For us it suffices to think of the sequence spaces \begin{eqnarray*} \ell^2 &=& \{ (x_1, x_2, \dots ) \mid \sum_{k=1}^\infty x_k^2 < \infty \} \quad \;\; \mbox{ with inner product } \langle x,y \rangle_0 = \sum_{k=1}^\infty x_k\, y_k \\ \ell^2_1 &=& \{ (x_1, x_2, \dots ) \mid \sum_{k=1}^\infty k^2\, x_k^2 < \infty \} \quad \mbox{ with inner product } \langle x,y \rangle_1 = \sum_{k=1}^\infty k^2\,x_k\, y_k \end{eqnarray*}

For $j =0,1$ denote by $L (H_j)$ the Banach space of bounded linear operators $H_j \to H_j$ with the norm topology, and by $GL (H_j)$ and $O(H_j)$ the groups of invertible resp. orthogonal transformations in $L(H_j)$.

By a result of Putnam and Wintner in PNAS 1951, $GL (H_j)$ and $O(H_j)$ are connected, and
by Kuiper's theorem they are even contractible.
++++++++++
TASK INSTRUCTIONS:
1) Could you write out the listing again, requests included, beginning at the line that contains "Select the http-server" and stopping after the listing's last line, shifting every click coordinate up by 67?
2) Could you go on with the passage about operator groups on Hilbert sequence spaces after its last sentence?
The passage on Hilbert sequence spaces and the listing have unrelated origins.
++++++++++
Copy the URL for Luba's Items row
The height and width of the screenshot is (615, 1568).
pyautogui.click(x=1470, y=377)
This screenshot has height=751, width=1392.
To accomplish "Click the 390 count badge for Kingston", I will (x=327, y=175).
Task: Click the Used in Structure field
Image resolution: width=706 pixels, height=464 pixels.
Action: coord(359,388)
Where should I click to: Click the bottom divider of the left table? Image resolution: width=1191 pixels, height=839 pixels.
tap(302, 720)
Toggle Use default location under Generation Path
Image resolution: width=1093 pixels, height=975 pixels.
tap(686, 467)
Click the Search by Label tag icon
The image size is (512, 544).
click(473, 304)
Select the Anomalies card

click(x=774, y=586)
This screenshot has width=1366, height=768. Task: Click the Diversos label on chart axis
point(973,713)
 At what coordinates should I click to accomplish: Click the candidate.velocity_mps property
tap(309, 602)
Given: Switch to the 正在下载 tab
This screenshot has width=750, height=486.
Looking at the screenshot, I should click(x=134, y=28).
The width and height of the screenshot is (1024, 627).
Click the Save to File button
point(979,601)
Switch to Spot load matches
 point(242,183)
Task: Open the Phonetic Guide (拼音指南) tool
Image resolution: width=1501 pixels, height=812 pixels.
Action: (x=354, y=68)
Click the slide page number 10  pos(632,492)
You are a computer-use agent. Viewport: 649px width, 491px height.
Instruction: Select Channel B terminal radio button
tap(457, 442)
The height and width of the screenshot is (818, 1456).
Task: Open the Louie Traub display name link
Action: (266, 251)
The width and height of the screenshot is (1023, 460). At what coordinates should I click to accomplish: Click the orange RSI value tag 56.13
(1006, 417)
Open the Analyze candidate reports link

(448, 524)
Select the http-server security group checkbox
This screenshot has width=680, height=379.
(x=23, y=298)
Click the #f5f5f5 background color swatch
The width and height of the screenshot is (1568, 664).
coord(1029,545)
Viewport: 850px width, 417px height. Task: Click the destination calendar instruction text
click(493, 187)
++++++++++
RESULTS FOR EACH TASK:
1)
Select the http-server security group checkbox
This screenshot has width=680, height=379.
(x=90, y=365)
Click the #f5f5f5 background color swatch
The width and height of the screenshot is (1568, 664).
coord(1096,612)
Viewport: 850px width, 417px height. Task: Click the destination calendar instruction text
click(560, 254)

2)
We wonder about a relative version of these results: We consider $O (H_0) \cap GL (H_1)$, namely the set of orthogonal transformations of $H_0$ that restrict to continuous maps $H_1 \to H_1$, endowed with the norm topology $\|A\|_{L(H_0,H_0)}+\|A\|_{L(H_1,H_1)}$.

Question. Is $O (H_0) \cap GL (H_1)$ path-connected, or even contractible?

We studied the proofs of Putnam and Wintner, and of Kuiper, but were not able to adapt them to our situation. The problem is that the homotopies $A(t)$ in their proofs from $A$ to $id$ are not such that $A(t)$ restrict to continuous maps $H_1 \to H_1$. Is there something known about the above question, or about the topology of $O (H_0) \cap GL (H_1)$ ?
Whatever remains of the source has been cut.